The records Start Marker

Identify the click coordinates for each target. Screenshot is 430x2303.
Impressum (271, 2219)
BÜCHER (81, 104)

The records End Marker
The records Start Marker

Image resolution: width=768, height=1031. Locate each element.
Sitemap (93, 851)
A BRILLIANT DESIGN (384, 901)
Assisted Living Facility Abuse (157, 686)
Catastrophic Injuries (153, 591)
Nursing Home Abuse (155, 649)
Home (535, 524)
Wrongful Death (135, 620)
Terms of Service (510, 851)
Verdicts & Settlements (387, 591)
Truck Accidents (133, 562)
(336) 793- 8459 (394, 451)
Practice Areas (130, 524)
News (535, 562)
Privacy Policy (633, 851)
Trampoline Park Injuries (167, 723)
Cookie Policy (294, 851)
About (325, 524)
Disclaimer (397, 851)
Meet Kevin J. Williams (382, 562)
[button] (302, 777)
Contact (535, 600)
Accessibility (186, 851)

The records End Marker
The records Start Marker

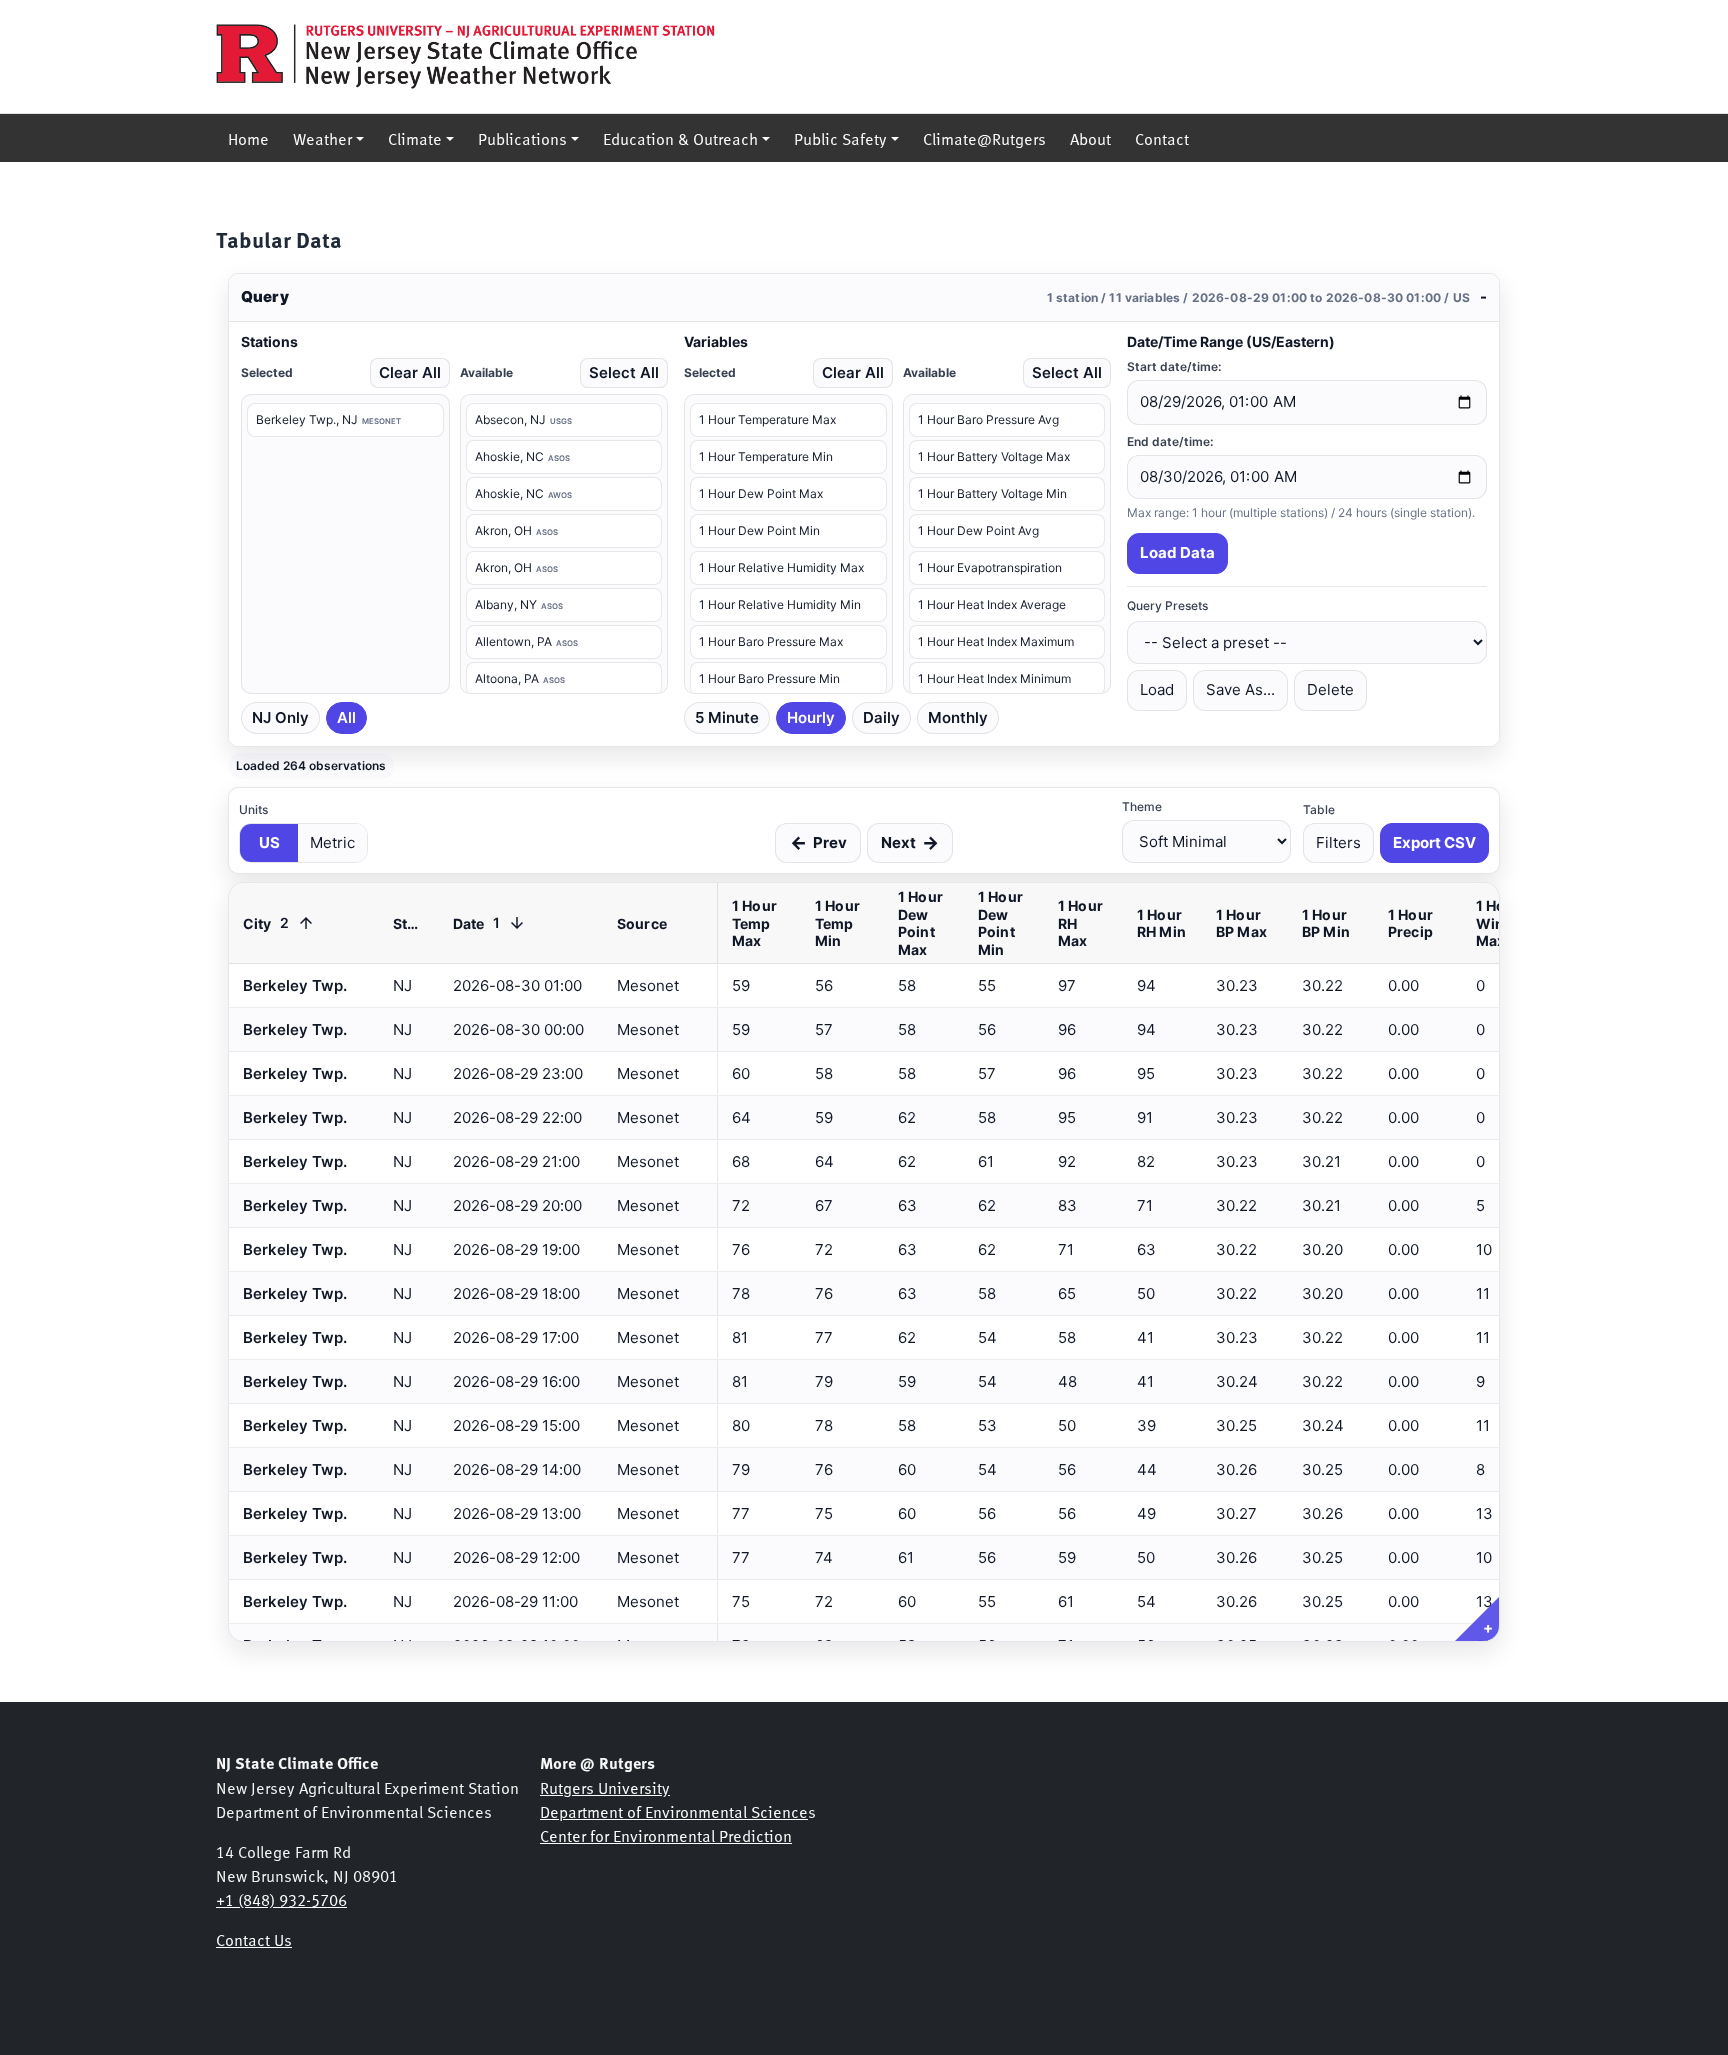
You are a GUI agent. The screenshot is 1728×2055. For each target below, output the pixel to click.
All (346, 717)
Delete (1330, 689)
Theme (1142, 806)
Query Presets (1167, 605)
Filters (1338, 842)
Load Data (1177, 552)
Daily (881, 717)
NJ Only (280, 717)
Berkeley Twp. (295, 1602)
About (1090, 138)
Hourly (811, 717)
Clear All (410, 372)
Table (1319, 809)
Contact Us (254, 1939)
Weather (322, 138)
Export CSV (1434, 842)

The records End Marker

Using the listing above, return word for word each line from the one that has "NJ Only (280, 717)" through the one that has "Export CSV (1434, 842)", and no line outside that range.

:: Result for this exercise ::
NJ Only (280, 717)
Berkeley Twp. (295, 1602)
About (1090, 138)
Hourly (811, 717)
Clear All (410, 372)
Table (1319, 809)
Contact Us (254, 1939)
Weather (322, 138)
Export CSV (1434, 842)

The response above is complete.